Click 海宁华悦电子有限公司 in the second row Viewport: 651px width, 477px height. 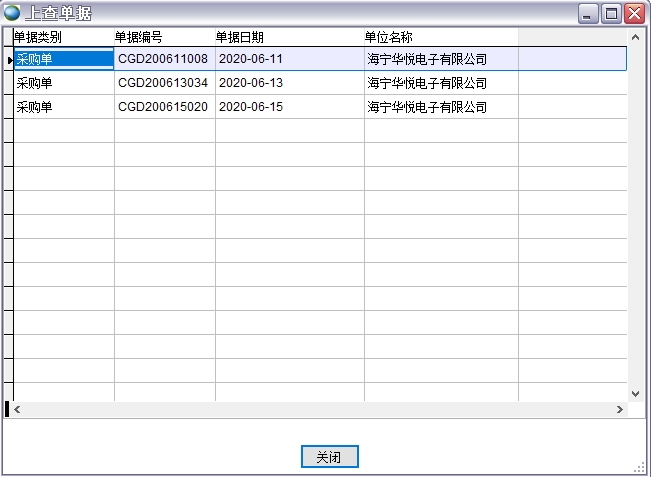coord(427,83)
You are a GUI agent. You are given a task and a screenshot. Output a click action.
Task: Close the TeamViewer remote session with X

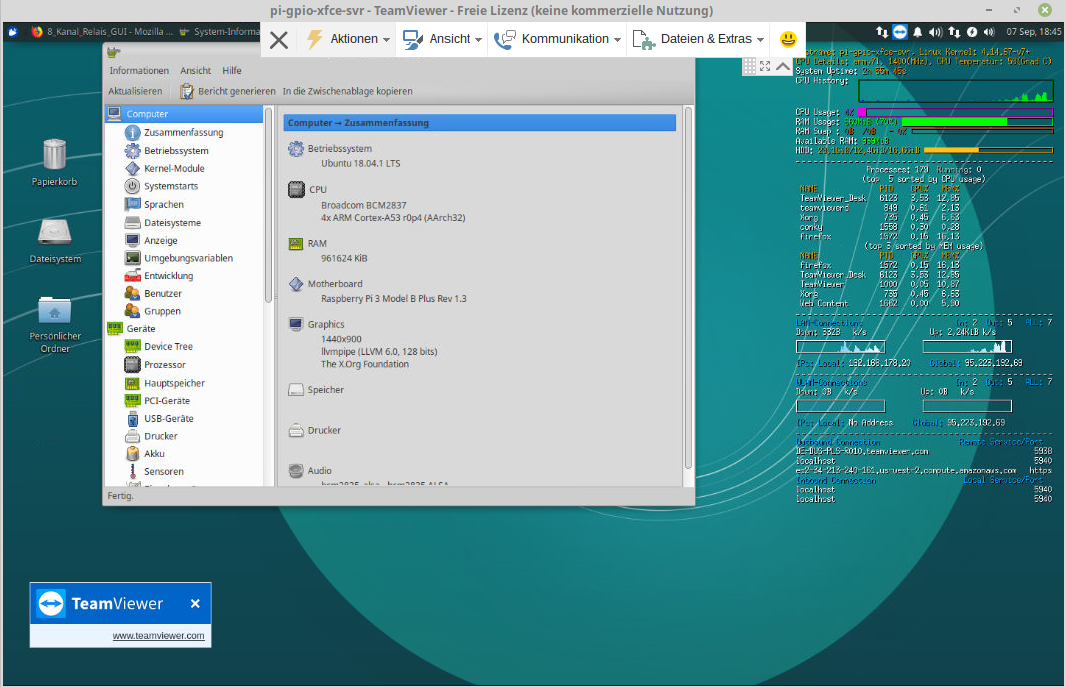click(279, 40)
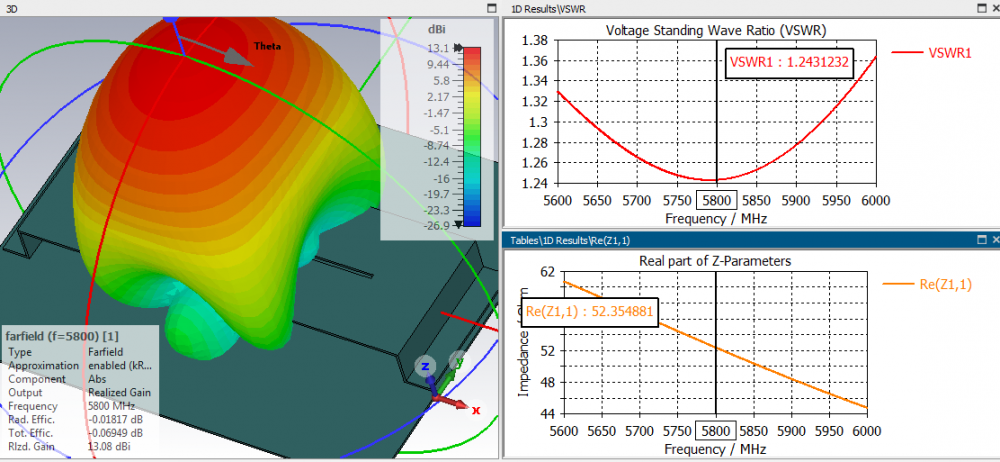Click the 5800 frequency marker in Z-Parameters plot
Screen dimensions: 1000x462
[x=717, y=430]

======

◆ WORK TASK:
Reproduce the lines of the data that run from the one containing "Task: Close the" to the final line, both included, exactly as they appear and without the pictures.

◆ FINISHED TASK:
Task: Close the TeamViewer remote session with X

click(279, 40)
Click the 5800 frequency marker in Z-Parameters plot
Screen dimensions: 1000x462
[x=717, y=430]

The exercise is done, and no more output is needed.